## [PROBLEM]
Please output all the entries word for word, without the pictures.

___ DATA FOR THE TASK ___

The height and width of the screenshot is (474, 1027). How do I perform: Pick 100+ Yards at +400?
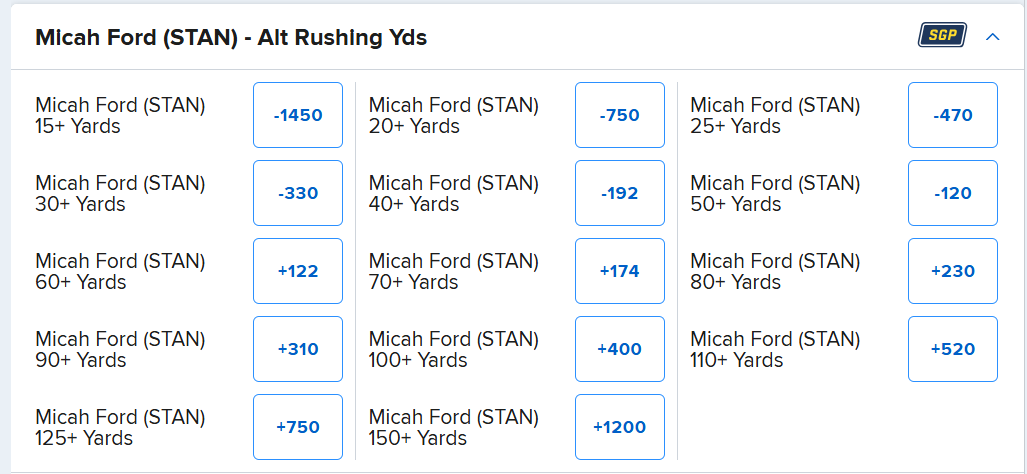[620, 349]
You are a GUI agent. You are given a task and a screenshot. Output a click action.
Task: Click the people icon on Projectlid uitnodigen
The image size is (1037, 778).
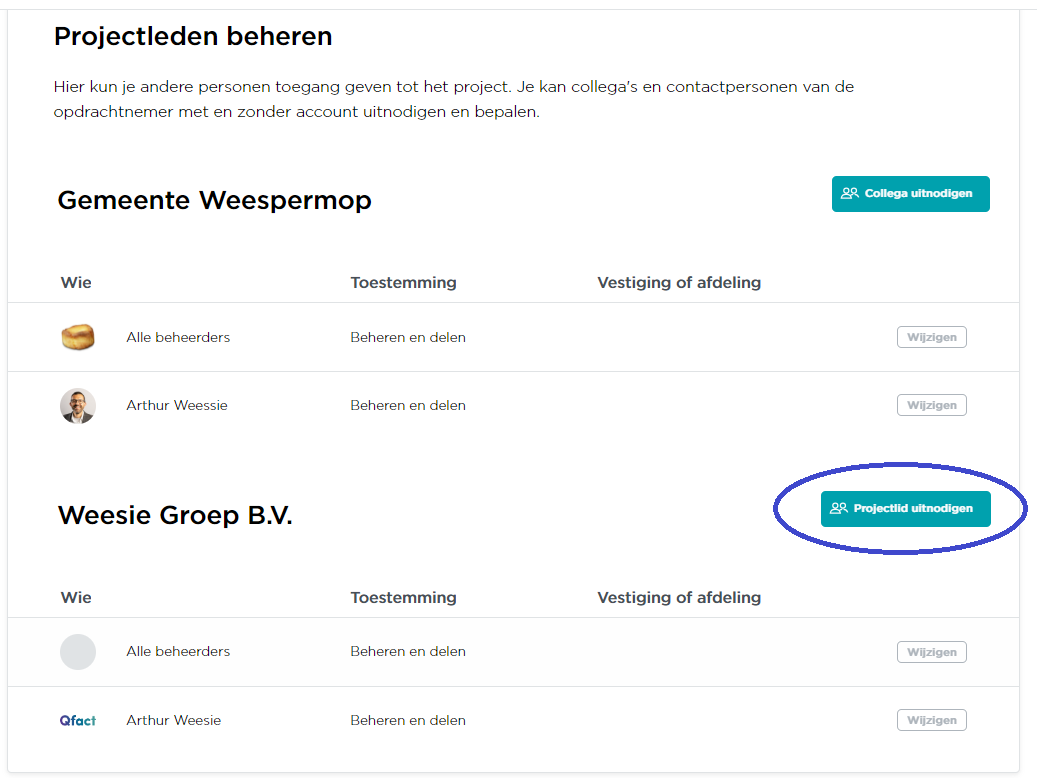(x=839, y=508)
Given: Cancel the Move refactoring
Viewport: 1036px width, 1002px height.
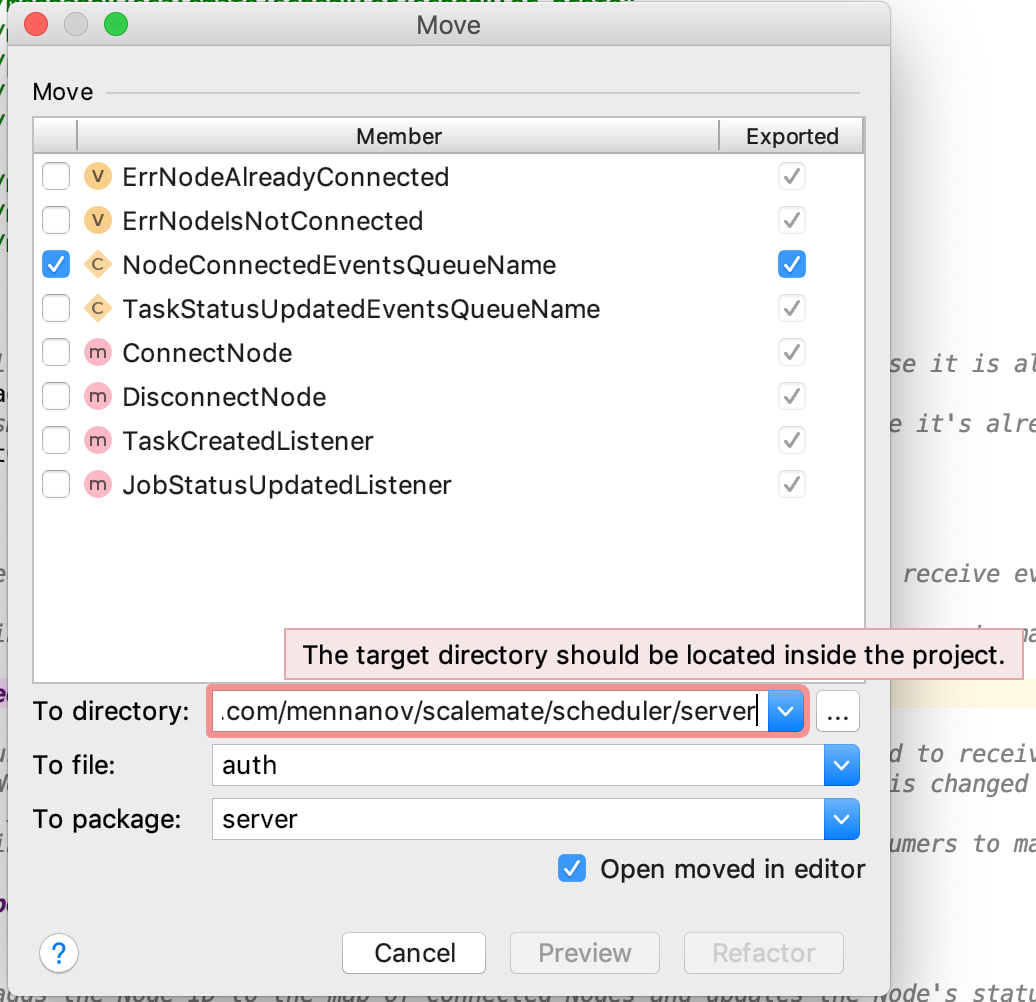Looking at the screenshot, I should coord(413,953).
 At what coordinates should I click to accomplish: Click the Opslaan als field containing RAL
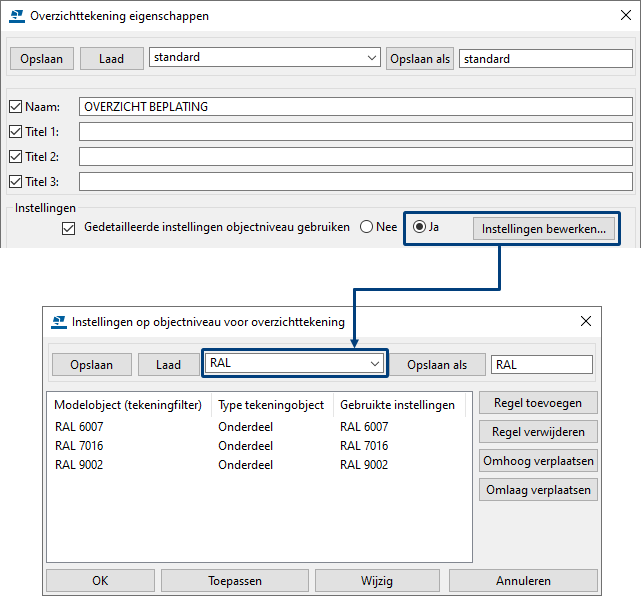pos(541,365)
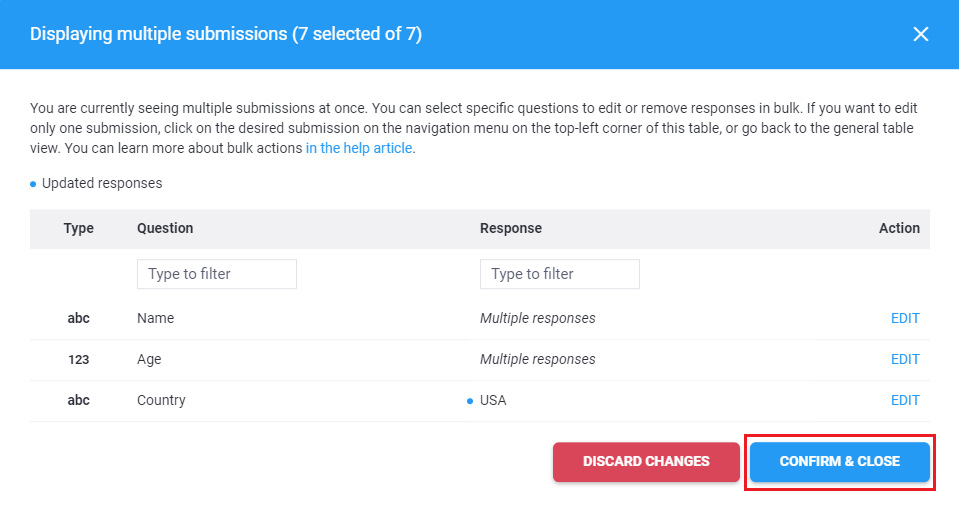Click Multiple responses in the Name row

point(537,318)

___

## [EXERCISE RESPONSE]
The height and width of the screenshot is (474, 1027). How do I perform: Pick 100+ Yards at +400?
[620, 349]
You are a GUI agent. You are given a task and a screenshot. Output a click action.
Task: Click the people icon on Projectlid uitnodigen
The image size is (1037, 778).
(x=839, y=508)
Given: Cancel the Move refactoring
Viewport: 1036px width, 1002px height.
Looking at the screenshot, I should coord(413,953).
 At what coordinates should I click to accomplish: Click the Opslaan als field containing RAL
pos(541,365)
Click Multiple responses in the Name row

point(537,318)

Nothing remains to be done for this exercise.